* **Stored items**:

--- START ---

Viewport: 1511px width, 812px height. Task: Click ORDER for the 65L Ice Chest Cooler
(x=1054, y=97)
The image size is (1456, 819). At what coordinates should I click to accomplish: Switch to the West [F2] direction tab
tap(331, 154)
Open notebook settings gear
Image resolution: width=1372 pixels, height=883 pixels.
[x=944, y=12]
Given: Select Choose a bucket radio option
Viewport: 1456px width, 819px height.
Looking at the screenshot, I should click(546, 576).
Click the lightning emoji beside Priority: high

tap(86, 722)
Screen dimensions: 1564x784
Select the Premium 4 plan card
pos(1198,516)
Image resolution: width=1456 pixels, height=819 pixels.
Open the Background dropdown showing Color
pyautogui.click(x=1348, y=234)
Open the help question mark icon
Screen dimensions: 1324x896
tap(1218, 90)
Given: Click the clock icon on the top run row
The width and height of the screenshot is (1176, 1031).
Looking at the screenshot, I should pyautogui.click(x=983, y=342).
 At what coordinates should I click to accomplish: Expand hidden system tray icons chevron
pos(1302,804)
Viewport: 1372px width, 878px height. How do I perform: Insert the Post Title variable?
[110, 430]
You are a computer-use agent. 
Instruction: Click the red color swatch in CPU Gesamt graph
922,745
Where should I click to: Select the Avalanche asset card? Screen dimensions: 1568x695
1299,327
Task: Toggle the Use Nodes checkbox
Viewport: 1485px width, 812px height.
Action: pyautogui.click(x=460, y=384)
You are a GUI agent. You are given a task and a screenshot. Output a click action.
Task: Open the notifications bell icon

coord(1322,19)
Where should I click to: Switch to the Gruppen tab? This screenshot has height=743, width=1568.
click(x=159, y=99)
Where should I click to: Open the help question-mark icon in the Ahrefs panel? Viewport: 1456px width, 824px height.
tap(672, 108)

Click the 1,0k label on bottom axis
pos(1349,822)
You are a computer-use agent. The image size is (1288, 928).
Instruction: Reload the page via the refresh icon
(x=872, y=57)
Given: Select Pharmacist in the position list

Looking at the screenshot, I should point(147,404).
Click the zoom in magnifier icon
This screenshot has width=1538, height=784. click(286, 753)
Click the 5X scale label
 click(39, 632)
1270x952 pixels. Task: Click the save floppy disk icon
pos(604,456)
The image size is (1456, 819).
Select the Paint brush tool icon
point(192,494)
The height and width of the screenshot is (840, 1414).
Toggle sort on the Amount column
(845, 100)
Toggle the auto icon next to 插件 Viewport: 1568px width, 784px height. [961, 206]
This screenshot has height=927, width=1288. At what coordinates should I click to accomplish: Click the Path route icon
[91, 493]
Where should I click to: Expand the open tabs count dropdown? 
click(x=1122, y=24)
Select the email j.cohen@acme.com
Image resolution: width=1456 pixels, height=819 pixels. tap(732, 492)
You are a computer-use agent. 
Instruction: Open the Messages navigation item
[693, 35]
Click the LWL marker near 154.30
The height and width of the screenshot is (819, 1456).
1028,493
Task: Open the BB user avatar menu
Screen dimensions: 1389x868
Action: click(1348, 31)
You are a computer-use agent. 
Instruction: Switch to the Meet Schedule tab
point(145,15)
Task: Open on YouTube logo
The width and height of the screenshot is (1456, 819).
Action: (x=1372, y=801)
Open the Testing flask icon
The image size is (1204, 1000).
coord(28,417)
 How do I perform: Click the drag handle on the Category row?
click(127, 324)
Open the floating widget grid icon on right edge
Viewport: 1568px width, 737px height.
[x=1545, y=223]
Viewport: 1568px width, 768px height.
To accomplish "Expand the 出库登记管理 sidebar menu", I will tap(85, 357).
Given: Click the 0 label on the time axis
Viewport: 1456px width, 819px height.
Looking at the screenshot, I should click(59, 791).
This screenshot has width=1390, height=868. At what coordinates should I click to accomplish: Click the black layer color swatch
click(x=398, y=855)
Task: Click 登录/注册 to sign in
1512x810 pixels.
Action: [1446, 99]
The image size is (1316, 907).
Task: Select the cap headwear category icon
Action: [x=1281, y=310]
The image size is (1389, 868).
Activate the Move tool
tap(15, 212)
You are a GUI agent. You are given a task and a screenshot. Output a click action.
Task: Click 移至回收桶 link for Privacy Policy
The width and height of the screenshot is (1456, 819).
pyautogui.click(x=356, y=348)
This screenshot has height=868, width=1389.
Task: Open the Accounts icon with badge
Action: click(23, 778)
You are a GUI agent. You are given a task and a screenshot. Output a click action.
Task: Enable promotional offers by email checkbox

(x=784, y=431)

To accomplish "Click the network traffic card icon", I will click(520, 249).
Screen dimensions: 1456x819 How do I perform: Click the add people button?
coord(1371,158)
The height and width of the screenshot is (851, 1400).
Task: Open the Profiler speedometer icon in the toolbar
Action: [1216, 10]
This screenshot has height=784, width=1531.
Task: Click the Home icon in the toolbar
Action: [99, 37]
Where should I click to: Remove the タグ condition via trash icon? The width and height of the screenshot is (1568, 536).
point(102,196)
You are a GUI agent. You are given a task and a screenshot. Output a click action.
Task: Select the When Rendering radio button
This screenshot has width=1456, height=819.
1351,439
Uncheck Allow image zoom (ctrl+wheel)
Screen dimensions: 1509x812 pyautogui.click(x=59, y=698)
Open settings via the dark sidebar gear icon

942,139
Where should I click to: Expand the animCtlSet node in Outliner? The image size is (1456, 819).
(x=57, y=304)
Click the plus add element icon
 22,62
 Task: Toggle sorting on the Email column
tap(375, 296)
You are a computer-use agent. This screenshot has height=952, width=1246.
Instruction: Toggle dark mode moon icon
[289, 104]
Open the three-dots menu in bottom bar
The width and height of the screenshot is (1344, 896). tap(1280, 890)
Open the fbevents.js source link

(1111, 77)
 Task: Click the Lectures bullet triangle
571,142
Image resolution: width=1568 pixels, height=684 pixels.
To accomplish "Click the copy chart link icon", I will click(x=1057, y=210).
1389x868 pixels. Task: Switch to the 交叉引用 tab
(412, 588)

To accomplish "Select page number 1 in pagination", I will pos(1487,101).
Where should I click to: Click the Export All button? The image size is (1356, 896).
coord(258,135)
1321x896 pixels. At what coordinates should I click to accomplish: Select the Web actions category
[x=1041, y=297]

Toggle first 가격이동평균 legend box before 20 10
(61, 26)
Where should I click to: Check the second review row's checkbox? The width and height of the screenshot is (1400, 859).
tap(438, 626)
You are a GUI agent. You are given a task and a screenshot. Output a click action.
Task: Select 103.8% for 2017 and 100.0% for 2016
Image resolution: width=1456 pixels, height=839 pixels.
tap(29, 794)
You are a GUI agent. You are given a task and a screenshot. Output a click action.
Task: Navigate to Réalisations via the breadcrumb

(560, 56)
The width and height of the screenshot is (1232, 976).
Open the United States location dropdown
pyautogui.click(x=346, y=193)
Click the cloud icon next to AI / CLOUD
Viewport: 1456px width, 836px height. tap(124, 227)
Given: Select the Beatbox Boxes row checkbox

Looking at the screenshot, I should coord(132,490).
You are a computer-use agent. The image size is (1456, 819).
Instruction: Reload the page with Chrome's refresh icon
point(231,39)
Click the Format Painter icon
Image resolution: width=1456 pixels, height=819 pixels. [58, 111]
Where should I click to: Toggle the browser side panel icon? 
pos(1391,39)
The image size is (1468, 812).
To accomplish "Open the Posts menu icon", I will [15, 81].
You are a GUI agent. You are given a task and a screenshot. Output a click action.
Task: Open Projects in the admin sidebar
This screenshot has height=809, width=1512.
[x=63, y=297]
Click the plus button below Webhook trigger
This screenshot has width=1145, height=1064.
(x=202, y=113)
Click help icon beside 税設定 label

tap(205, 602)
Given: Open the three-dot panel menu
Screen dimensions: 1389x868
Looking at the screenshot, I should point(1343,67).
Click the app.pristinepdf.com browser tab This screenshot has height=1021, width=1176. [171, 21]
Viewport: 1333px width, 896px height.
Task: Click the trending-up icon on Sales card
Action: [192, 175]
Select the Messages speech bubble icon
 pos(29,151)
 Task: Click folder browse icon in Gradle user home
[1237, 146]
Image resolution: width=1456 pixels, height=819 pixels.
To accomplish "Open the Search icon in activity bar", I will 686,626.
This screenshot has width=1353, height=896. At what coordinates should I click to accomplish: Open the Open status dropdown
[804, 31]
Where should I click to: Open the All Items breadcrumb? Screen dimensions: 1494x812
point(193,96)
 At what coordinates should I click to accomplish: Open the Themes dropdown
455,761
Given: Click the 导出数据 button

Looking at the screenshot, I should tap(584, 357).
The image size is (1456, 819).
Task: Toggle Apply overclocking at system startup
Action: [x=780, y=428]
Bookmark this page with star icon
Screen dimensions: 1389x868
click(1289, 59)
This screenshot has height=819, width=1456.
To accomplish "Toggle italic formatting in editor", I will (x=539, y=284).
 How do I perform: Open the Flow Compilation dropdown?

--- END ---

* **EXERCISE DIRECTIONS**: Could you set down, word for word, only the lines above from the line with "1321x896 pixels. At" to the line with "You are a computer-use agent. The image size is (1456, 819).", including both?

* **ANSWER SPACE**:
1321x896 pixels. At what coordinates should I click to accomplish: Select the Web actions category
[x=1041, y=297]

Toggle first 가격이동평균 legend box before 20 10
(61, 26)
Where should I click to: Check the second review row's checkbox? The width and height of the screenshot is (1400, 859).
tap(438, 626)
You are a GUI agent. You are given a task and a screenshot. Output a click action.
Task: Select 103.8% for 2017 and 100.0% for 2016
Image resolution: width=1456 pixels, height=839 pixels.
tap(29, 794)
You are a GUI agent. You are given a task and a screenshot. Output a click action.
Task: Navigate to Réalisations via the breadcrumb

(560, 56)
The width and height of the screenshot is (1232, 976).
Open the United States location dropdown
pyautogui.click(x=346, y=193)
Click the cloud icon next to AI / CLOUD
Viewport: 1456px width, 836px height. tap(124, 227)
Given: Select the Beatbox Boxes row checkbox

Looking at the screenshot, I should coord(132,490).
You are a computer-use agent. The image size is (1456, 819).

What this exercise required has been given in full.